Exact reproduction required: the lines below from the line with "Instruction: Click the Pinata piñata logo" to the line with "Click the 'Kash Patel as AG!!' text line", both ends included, and no others.

::::::::

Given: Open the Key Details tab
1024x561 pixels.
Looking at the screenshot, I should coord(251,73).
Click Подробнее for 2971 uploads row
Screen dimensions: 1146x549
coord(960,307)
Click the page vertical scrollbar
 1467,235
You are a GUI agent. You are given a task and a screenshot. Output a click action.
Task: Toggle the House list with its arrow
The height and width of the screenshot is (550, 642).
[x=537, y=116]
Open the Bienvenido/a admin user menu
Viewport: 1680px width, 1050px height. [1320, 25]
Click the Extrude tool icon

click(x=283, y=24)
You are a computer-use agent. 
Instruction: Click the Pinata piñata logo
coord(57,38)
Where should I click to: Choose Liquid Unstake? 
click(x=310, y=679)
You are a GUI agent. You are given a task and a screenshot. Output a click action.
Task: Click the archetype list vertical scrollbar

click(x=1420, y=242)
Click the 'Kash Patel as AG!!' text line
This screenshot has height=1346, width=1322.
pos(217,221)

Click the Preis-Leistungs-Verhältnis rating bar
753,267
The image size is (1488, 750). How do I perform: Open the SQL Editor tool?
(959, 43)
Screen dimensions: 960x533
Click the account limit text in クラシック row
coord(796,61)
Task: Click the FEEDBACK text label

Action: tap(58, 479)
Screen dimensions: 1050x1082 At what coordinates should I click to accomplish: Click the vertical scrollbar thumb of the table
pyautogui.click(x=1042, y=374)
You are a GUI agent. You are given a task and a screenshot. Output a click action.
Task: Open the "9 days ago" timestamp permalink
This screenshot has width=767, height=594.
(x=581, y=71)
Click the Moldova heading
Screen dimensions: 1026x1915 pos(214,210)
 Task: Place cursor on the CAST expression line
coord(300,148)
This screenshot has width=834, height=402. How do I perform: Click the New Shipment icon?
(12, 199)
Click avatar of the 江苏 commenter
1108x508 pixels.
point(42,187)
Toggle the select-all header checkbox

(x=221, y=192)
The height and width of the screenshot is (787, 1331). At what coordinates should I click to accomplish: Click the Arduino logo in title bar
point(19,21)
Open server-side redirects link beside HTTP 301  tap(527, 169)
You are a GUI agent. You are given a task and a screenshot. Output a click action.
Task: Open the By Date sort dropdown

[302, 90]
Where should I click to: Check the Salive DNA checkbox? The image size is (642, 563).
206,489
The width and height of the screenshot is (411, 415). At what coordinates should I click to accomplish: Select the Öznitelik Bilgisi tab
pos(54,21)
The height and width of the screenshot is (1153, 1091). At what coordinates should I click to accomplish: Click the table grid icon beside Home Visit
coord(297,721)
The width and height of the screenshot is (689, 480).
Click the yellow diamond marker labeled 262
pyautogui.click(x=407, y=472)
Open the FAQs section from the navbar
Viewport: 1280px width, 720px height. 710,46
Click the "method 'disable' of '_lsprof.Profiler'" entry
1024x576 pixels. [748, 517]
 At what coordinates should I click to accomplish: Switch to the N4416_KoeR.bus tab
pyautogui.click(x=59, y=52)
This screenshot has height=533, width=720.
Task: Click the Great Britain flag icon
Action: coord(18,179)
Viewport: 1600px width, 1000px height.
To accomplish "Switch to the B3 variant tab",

::::::::

_Result below_
Instruction: Click the Pinata piñata logo
coord(57,38)
Where should I click to: Choose Liquid Unstake? 
click(x=310, y=679)
You are a GUI agent. You are given a task and a screenshot. Output a click action.
Task: Click the archetype list vertical scrollbar

click(x=1420, y=242)
Click the 'Kash Patel as AG!!' text line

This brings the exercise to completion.